◆ Work item: Each line from the one holding "Where should I" to the last line of the listing must be set down exactly. No pictures are to be included.

=== Data to process ===

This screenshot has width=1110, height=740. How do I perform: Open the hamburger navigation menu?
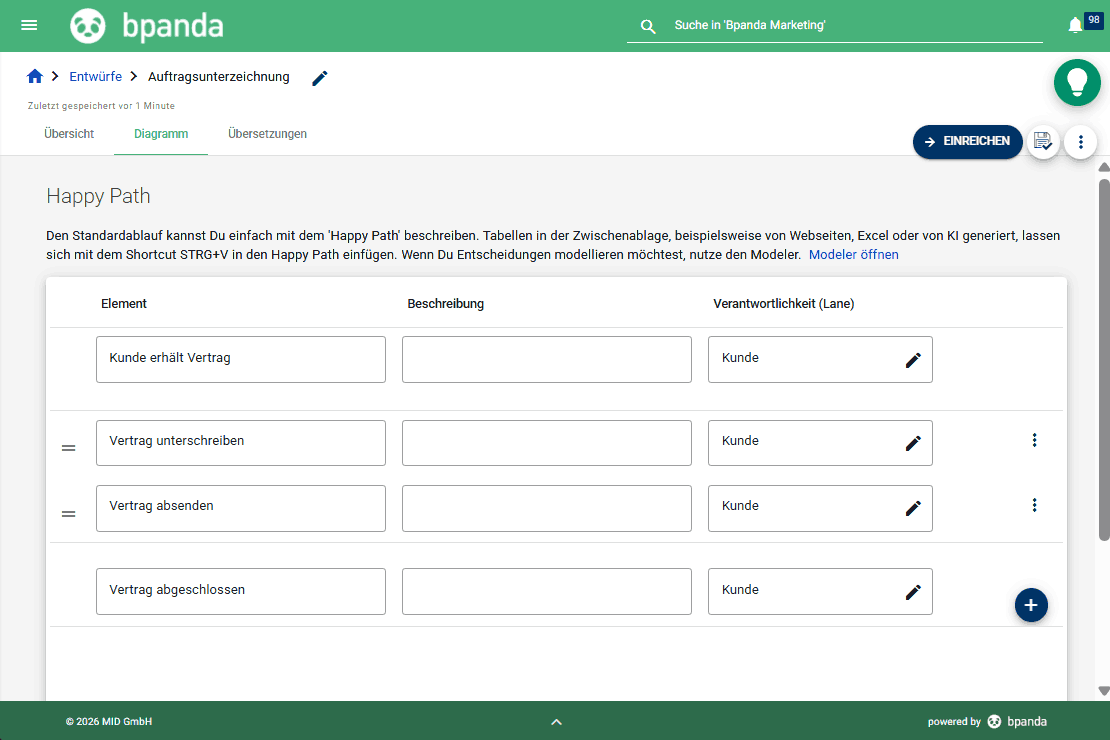coord(28,25)
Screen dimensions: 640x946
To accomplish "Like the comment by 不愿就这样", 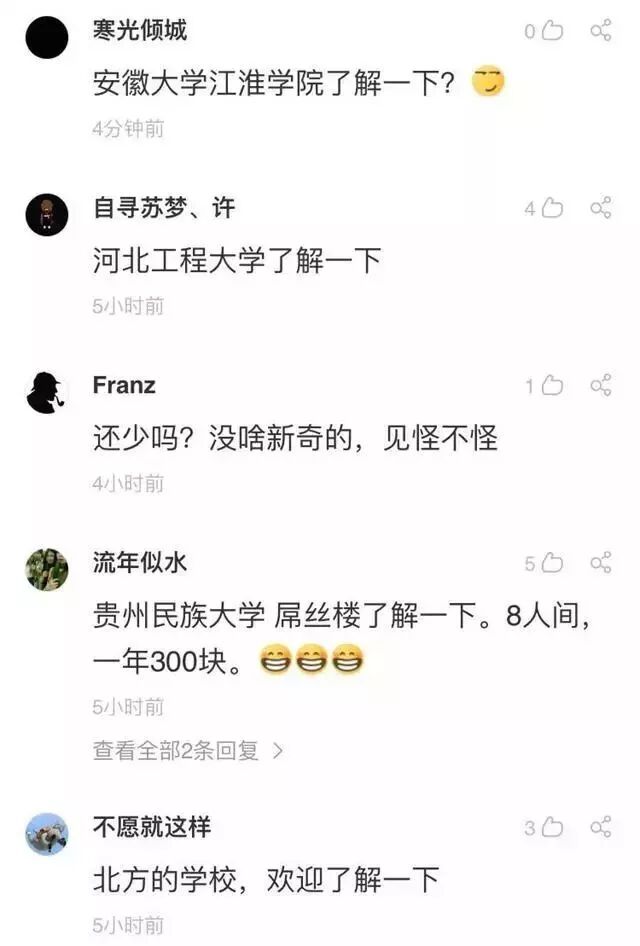I will point(552,827).
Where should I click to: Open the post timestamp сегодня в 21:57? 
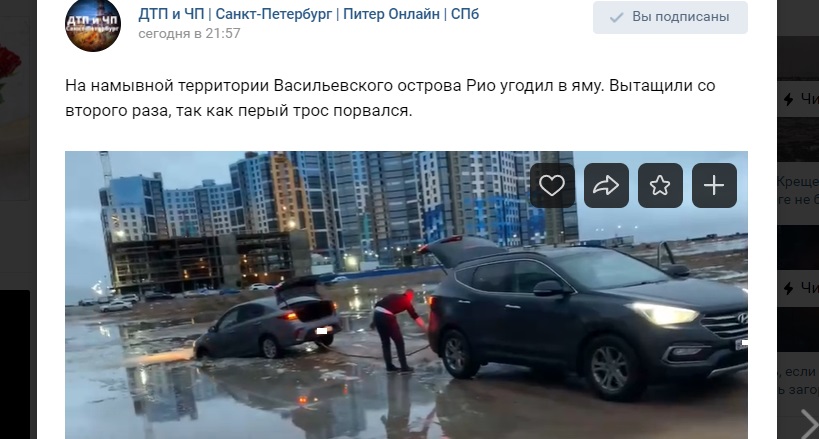189,33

===

◆ Exercise solution:
Where should I click to: Open the post timestamp сегодня в 21:57? 
189,33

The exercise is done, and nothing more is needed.